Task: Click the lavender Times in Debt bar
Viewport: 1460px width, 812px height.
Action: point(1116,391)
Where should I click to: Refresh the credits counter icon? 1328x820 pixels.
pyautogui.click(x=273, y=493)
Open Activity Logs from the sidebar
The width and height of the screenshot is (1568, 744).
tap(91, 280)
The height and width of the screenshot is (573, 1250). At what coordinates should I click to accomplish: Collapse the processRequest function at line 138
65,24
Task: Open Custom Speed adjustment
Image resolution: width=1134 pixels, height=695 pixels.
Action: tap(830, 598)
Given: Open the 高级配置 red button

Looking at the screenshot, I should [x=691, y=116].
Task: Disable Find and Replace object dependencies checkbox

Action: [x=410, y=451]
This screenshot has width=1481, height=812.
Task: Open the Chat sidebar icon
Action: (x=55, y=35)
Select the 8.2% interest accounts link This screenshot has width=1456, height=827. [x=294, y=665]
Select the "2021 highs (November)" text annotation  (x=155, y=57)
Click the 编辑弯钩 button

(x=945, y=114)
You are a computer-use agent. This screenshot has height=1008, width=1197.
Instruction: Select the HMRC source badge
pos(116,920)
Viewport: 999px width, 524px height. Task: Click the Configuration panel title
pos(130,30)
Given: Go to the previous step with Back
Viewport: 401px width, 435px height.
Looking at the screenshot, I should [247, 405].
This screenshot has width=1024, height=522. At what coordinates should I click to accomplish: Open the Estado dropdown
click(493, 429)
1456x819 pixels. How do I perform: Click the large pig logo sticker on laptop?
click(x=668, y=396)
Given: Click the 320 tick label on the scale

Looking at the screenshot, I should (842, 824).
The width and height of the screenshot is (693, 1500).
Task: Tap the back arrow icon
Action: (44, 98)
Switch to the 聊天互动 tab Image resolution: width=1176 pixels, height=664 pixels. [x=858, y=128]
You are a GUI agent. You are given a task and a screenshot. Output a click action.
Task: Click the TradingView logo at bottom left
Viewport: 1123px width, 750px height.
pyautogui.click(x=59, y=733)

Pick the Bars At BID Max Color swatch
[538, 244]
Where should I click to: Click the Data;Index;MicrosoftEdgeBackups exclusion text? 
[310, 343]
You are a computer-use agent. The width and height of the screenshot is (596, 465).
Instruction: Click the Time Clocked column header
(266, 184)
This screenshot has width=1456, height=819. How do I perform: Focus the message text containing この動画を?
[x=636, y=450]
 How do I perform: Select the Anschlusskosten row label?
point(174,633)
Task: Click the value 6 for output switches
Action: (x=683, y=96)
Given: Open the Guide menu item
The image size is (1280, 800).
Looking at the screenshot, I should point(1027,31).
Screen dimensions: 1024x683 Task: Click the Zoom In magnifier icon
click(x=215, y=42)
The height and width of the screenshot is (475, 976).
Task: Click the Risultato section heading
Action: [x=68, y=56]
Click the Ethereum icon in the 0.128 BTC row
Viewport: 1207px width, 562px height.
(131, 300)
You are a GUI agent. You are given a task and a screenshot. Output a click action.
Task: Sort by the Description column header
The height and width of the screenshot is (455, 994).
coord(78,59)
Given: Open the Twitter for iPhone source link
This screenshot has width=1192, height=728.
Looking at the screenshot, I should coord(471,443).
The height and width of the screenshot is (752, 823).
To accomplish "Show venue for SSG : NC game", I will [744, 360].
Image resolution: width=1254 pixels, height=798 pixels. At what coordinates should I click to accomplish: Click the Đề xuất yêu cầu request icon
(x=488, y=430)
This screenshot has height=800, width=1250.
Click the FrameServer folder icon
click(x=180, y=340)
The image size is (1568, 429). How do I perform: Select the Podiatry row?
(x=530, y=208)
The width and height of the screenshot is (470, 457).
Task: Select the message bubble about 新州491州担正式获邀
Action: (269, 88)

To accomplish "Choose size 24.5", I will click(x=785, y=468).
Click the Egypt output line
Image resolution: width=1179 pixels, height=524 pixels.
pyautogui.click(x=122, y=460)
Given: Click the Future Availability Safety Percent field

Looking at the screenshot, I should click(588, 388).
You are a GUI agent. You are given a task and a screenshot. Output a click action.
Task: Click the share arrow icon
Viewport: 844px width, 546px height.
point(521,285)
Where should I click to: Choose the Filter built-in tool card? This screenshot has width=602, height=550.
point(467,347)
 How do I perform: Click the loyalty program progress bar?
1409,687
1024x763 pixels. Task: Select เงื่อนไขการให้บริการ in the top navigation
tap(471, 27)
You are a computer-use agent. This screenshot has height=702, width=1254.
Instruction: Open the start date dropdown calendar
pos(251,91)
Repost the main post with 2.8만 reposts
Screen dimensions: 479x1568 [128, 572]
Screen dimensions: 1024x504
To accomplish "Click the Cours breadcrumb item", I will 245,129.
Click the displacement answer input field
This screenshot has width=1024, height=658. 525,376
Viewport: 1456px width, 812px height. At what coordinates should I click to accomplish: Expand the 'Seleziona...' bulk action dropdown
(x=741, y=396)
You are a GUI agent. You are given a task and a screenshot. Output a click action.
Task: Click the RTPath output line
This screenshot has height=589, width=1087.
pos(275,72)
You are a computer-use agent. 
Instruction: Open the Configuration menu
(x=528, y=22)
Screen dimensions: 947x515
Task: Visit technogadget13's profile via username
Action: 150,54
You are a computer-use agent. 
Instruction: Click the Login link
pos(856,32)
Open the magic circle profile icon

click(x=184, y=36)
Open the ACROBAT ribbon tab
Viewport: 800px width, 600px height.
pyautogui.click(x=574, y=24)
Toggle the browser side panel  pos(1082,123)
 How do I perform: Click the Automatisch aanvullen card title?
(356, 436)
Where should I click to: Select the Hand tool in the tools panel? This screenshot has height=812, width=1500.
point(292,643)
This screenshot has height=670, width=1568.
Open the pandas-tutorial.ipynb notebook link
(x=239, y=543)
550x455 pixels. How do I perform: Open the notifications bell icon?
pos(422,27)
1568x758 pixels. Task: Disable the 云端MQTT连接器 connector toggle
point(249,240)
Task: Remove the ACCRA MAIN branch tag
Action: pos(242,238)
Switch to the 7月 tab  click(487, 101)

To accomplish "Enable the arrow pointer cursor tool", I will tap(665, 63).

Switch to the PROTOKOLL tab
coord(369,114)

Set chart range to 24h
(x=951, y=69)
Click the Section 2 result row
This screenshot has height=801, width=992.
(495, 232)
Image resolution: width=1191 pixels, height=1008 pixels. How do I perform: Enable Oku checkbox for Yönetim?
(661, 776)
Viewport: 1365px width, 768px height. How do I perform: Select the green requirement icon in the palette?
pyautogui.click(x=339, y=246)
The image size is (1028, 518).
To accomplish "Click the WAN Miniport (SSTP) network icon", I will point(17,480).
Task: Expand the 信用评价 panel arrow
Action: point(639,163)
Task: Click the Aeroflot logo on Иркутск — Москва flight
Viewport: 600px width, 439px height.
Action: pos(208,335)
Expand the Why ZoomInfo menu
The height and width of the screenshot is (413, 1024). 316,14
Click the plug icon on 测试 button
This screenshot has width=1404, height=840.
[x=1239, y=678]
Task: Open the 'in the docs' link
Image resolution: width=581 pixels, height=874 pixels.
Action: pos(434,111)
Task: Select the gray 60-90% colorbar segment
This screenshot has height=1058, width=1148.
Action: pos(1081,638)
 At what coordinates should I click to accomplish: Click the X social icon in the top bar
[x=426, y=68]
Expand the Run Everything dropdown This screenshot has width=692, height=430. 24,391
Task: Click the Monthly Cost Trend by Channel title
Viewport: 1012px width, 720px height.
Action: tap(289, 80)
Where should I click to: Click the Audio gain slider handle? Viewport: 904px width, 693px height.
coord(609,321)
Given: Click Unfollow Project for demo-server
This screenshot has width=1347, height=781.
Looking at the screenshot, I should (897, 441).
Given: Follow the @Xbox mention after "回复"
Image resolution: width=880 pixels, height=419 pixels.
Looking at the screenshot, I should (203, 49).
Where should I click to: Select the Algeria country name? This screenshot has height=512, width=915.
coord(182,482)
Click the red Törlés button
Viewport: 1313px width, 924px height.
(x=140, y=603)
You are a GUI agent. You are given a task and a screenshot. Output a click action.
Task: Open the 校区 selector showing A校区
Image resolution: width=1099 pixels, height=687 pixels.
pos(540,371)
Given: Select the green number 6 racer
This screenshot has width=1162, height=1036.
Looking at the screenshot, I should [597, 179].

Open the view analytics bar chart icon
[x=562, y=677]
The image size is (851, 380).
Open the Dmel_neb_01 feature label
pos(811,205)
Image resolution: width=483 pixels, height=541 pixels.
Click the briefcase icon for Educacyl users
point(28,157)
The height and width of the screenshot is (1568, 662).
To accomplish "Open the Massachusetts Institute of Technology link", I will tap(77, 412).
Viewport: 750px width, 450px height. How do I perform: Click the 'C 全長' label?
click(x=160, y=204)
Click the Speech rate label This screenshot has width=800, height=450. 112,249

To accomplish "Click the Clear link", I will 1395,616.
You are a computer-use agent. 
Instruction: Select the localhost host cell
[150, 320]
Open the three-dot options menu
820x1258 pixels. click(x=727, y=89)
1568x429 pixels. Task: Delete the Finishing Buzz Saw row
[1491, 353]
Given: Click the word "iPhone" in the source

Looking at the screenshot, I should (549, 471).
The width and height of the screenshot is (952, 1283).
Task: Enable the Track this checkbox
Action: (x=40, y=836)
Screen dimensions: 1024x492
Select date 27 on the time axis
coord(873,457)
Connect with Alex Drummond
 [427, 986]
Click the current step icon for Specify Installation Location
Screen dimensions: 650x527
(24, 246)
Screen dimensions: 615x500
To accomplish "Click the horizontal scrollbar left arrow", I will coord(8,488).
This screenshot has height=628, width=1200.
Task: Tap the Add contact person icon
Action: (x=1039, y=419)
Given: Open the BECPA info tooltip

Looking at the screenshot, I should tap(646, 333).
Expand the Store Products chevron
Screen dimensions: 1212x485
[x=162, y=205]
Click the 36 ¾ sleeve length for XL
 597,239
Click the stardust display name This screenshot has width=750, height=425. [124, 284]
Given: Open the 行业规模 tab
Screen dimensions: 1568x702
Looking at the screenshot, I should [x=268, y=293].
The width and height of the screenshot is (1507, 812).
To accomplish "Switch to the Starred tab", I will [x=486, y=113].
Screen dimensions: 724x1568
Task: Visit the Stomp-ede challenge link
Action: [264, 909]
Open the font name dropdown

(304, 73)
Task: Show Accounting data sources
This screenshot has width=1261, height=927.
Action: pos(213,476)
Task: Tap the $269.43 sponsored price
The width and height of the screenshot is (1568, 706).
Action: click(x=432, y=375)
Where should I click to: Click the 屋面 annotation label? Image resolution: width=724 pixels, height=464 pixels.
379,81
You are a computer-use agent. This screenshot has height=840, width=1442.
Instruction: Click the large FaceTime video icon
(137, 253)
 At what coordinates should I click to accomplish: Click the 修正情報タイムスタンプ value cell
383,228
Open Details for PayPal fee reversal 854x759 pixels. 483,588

------------------------

> [How to complete this task]: Go through the records above and return each line in which the word "computer" occurs.

> [Expected output]:
You are a computer-use agent. This screenshot has height=1008, width=1197.
You are a computer-use agent. The width and height of the screenshot is (596, 465).
You are a computer-use agent. This screenshot has height=702, width=1254.
You are a computer-use agent. 
You are a computer-use agent. 
You are a computer-use agent. 
You are a computer-use agent. This screenshot has height=840, width=1442.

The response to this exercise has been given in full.